Bad Homburg. Die Zahl der „Stolpersteine“ in der Kurstadt ist am Montag auf 61 angewachsen. Zum sechsten Mal seit 2016 war der Künstler Gunter Demnig in der Kurstadt und verlegte diesmal in der oberen Louisenstraße fünf Steine mit der markanten goldglänzenden Messinghaube, fünf weitere Mahnmale wider das Vergessen grausamer nationalsozialistischer Vernichtung.

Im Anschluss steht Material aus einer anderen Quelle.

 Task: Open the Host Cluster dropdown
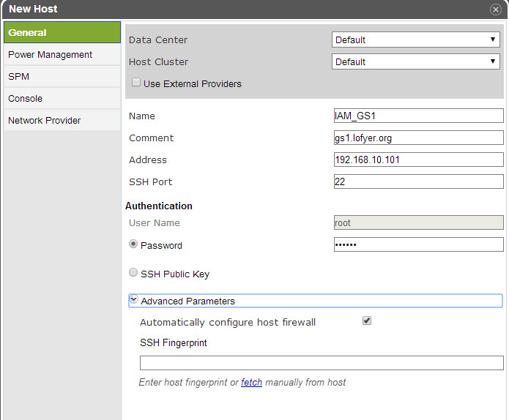(415, 61)
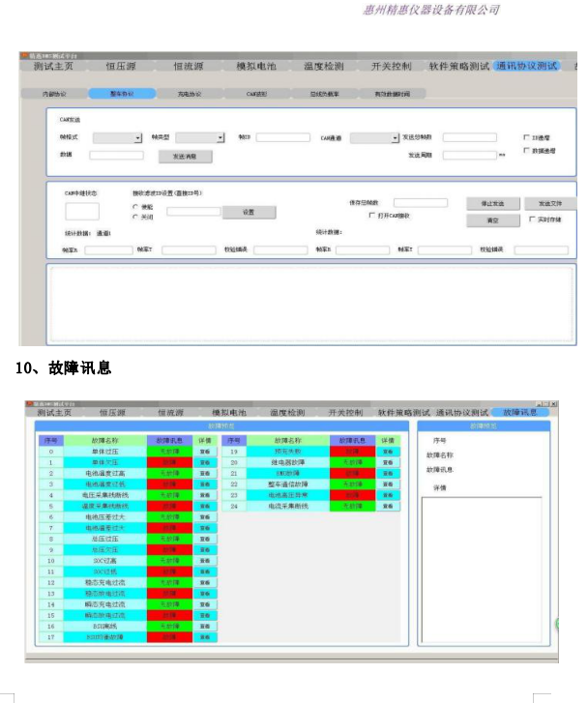This screenshot has height=703, width=588.
Task: Click the 发送文件 button
Action: click(x=549, y=204)
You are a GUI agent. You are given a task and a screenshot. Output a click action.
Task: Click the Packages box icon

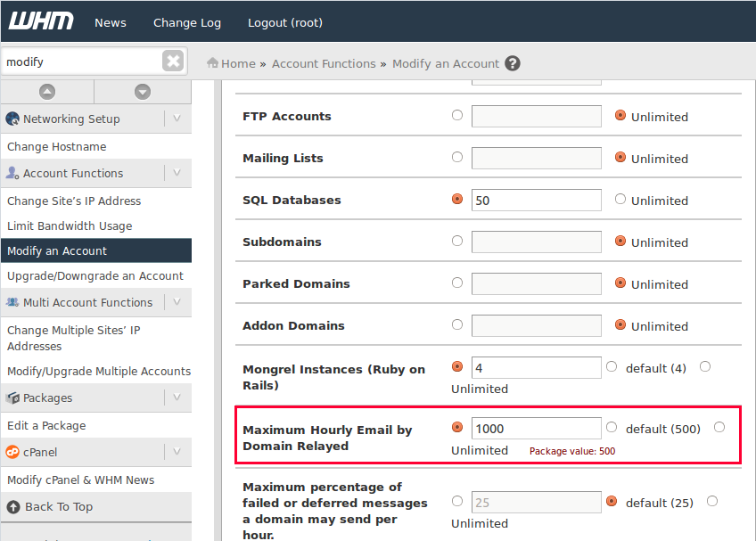[x=13, y=398]
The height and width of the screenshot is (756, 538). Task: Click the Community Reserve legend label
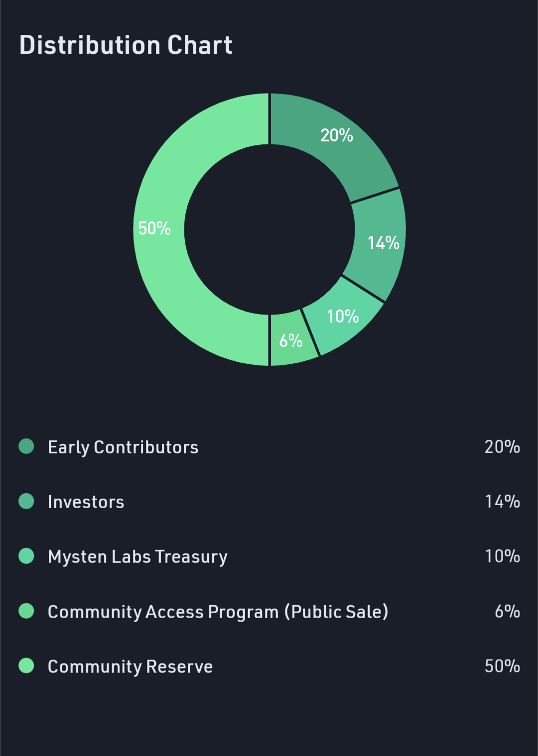pos(130,667)
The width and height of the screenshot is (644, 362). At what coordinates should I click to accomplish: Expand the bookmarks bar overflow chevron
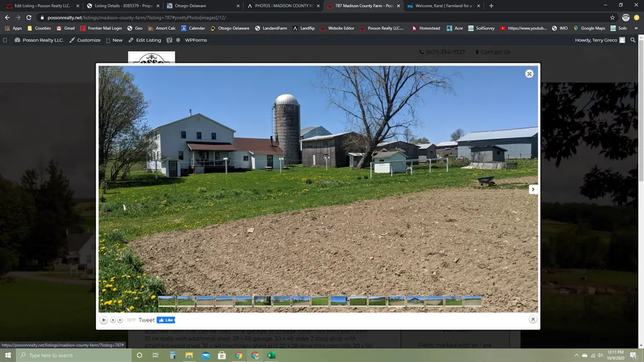(636, 28)
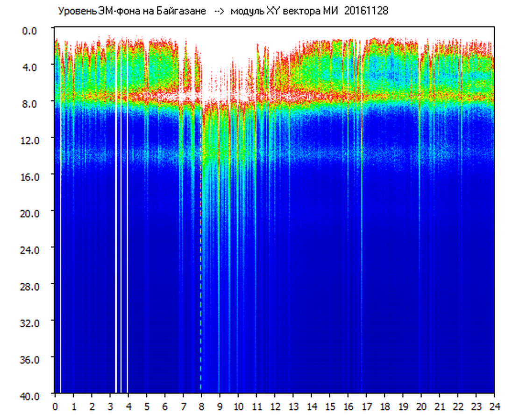Screen dimensions: 512x420
Task: Click the white vertical gap just after hour 0
Action: click(x=60, y=280)

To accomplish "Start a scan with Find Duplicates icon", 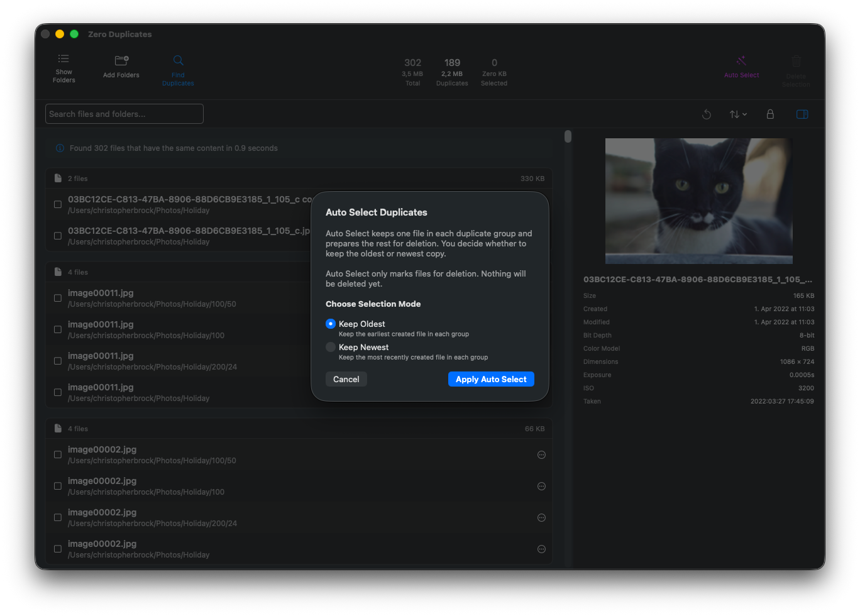I will (x=178, y=60).
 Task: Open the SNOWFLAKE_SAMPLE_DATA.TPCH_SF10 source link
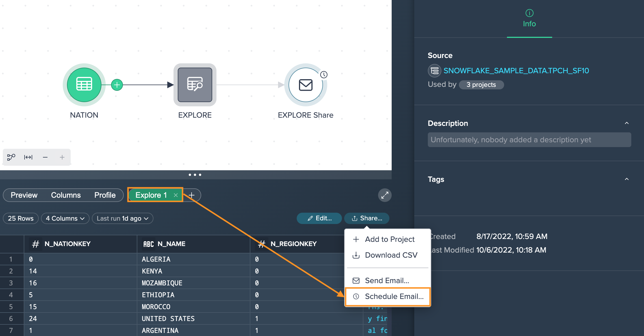[x=516, y=70]
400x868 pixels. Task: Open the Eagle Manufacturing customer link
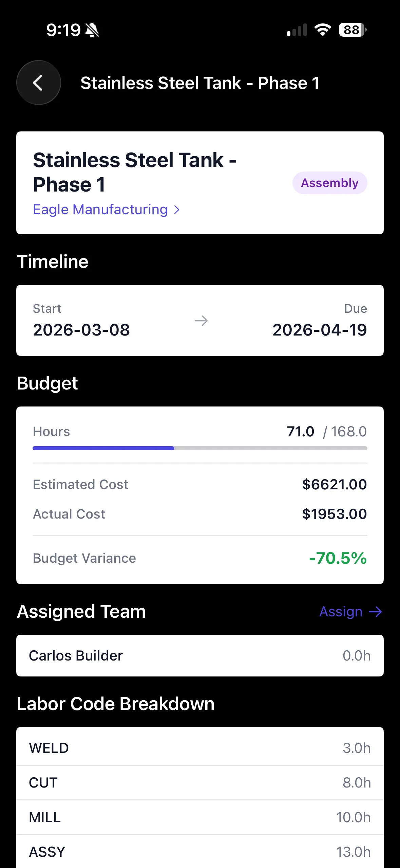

Verlegt wurden die Steine zur Erinnerung an Mitglieder der Familie Ackermann, sieben Nachfahren waren aus diesem Anlass aus Israel und den USA angereist.
Vor seiner eigentlichen Arbeit macht Gunter Demnig das, was sonst oft stille Helfer im Hintergrund machen. Er putzt mit bedächtiger Hand bereits von ihm verlegte Stolpersteine in der Louisenstraße, am Eingang zur Passage zwischen Woolworth und Peek & Cloppenburg. Sie erinnern an die Familien Din- kelspühler, Sandberg und Dornberg. An dieser Stelle war der letzte frei gewählte Wohnort der jüdischen Familien, nur dort sollen die Erinnerungssteine verlegt werden.

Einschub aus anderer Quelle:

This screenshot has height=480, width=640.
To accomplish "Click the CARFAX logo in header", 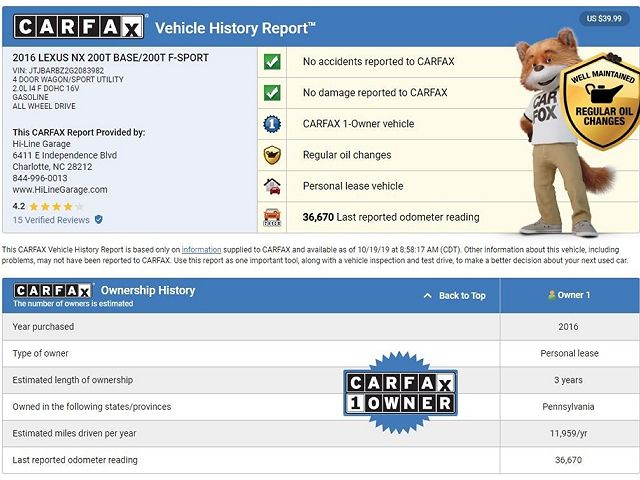I will (x=80, y=27).
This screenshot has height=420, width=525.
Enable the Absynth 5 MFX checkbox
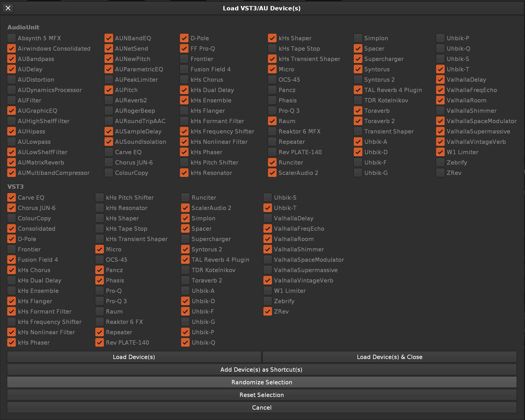pos(12,38)
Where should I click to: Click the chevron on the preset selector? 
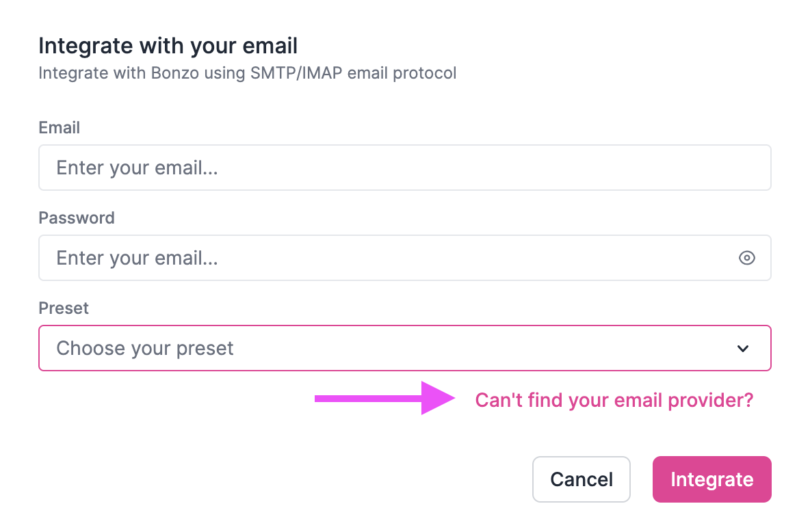point(742,348)
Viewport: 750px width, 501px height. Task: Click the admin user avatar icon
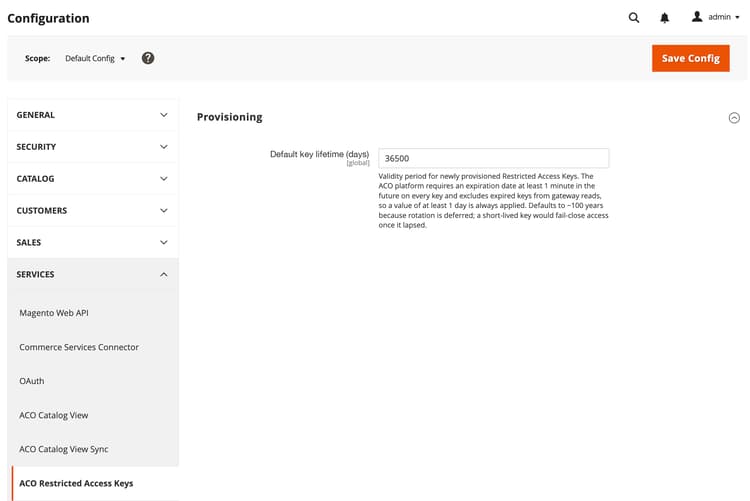697,17
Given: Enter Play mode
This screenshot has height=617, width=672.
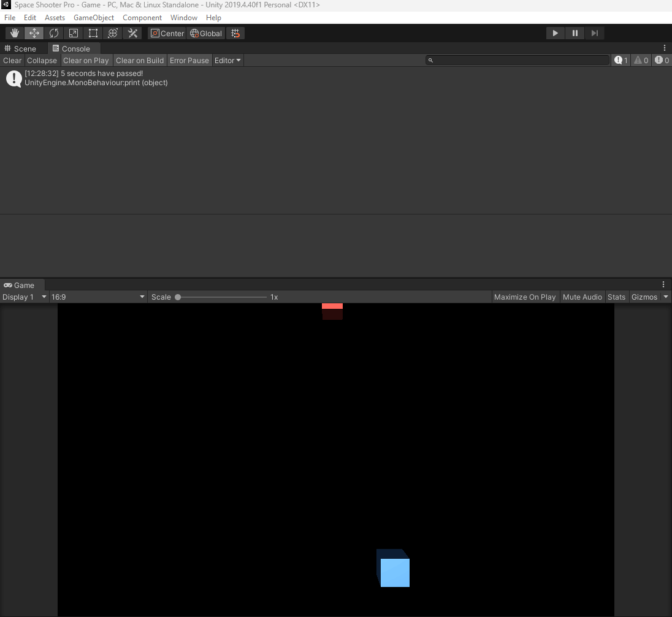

So wie jetzt für Salomon Ackermann und seine Ehefrau Gertrud, für deren Söhne Edmund und Julius Edmund und für Mina Götz. Eine Leder- und Fellhandlung hat Salomon Ackermann in Höhe der heutigen Louisenstraße 23 betrieben, bevor die Familie „unfreiwillig verzogen“ ist, bevor die Söhne in Richtung Palästina und USA geflüchtet sind. Die Recherchen der Nachfahren sind Grundlage einer aufwendigen Dokumentation der Familiengeschichte der Ackermanns. Gunter Demnig arbeitet am Boden, während andere im Stehen Lebensgeschichten in Kurzfassung am Mikro erzählen. Auch die Menge der aufdringlichen Fotografen stört den Meister nicht, das kann er alles ausblenden bei der Arbeit an seinem wichtigsten Lebenswerk. Gunter Demnig, der Mann aus dem Vogelsberg, kniet immer wieder nieder. Die Idee für das konzeptuelle Kunstwerk der „Stolpersteine“ ist 30 Jahre alt, den ersten hat er am 16. Dezember 1992 vor dem Kölner Dom als Mahnmal ins städtische Straßenpflaster gepflanzt.

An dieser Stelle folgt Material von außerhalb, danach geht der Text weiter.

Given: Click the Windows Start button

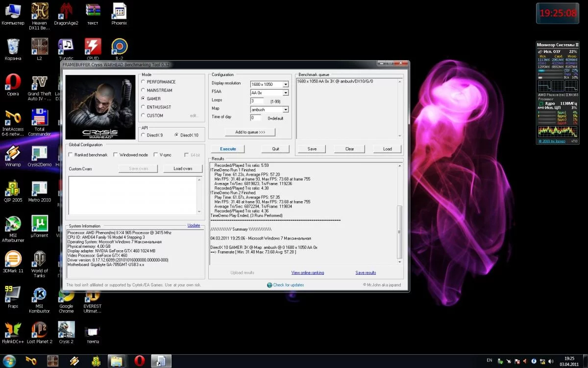Looking at the screenshot, I should (9, 361).
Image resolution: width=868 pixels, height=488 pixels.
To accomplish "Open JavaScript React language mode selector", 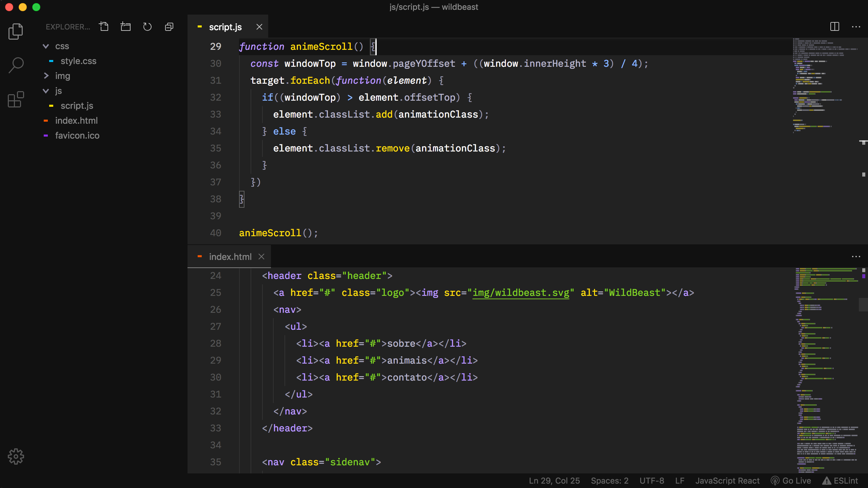I will (727, 481).
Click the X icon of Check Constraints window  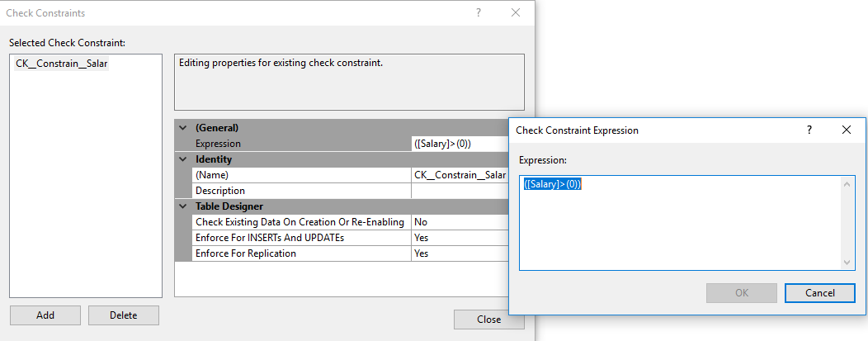click(x=516, y=13)
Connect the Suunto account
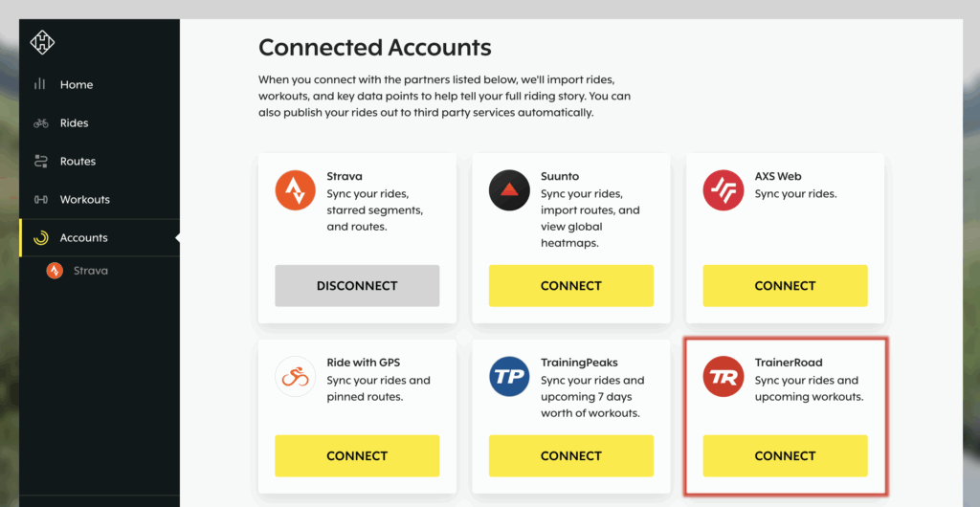Viewport: 980px width, 507px height. pos(571,286)
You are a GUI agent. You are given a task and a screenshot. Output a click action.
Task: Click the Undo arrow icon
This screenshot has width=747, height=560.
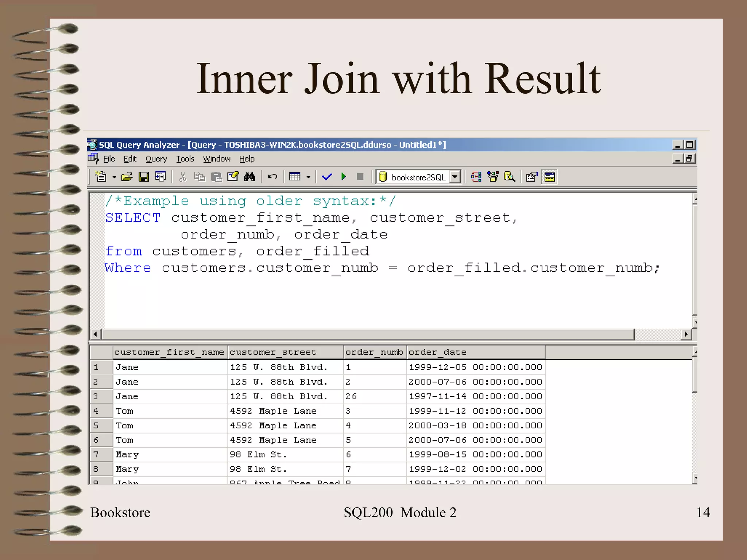(x=272, y=177)
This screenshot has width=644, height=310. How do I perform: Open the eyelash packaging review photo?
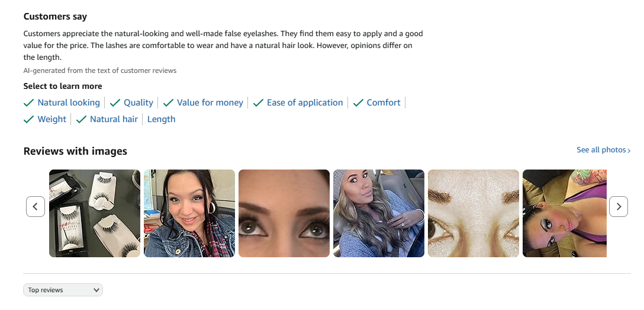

Der 100 000. Stein im Jahr 2023
Inzwischen gibt es sie in mehr als 1300 Orten, in 30 europäischen Ländern zwischen Hammerfest und Saloniki, zwischen Moskau im Osten und Reims im Westen. Die meisten, vor allem in Deutschland, hat Demnig selbst verlegt, um die 96 000 sind es bisher, jetzt freut er sich auf den 100 000. Stein. Nächstes Jahr soll es so weit sein. In aller Bescheidenheit, an einem schlichten Ort, großes Gedöns mit viel Prominenz passt nicht so sehr zu dem Mann in Arbeitshose mit Hut und Knieschoner, der nächste Woche seinen 75. Geburtstag feiert.
Wer den Text auf den Stolpersteinen lesen will, muss niederknien wie der Erfinder, Künstler und Handwerker der Stolperstein-Aktion. Muss niederknien, um Namen und Zahlen aufzunehmen, Erinnerung an ein Leben und meist einen brutalen Tod in sechs bis sieben Zeilen. Eingraviert in eine Messingplatte, fest verbunden mit einem schlichten, kleinen, vierkantigen Stein. „Hier wohnte Salomon Ackermann, JG 1883 ….“ Es ist ein strahlender früher Oktobermorgen, die Protagonisten der kleinen Zeremonie, Stadtverordnetenvorsteher, Bürgermeister, Dekan und Vorsitzender der Bad Homburger Initiative Stolpersteine, haben ihre Reden vor den Nachfahren der NS-Opfer und rund 100 Besuchern, darunter viele Schüler, bereits ein Stück weiter unten beim offiziellen Akt auf dem Waisenhausplatz gehalten. „Steine gegen das Vergessen“ steht auf einem Transparent neben den Rednern, „Steine, die erinnern sollen, Herz und Seele bewegen sollen“, wie es in allen Reden mit unterschiedlicher Betonung heißt. Imrich Donath von der Jüdischen Gemeinde Bad Homburg hat das Totengebet Kaddish bereits vor der Verlegung der Steine gesprochen, es ist der letzte Tag des traditionellen jüdischen Laubhüttenfests.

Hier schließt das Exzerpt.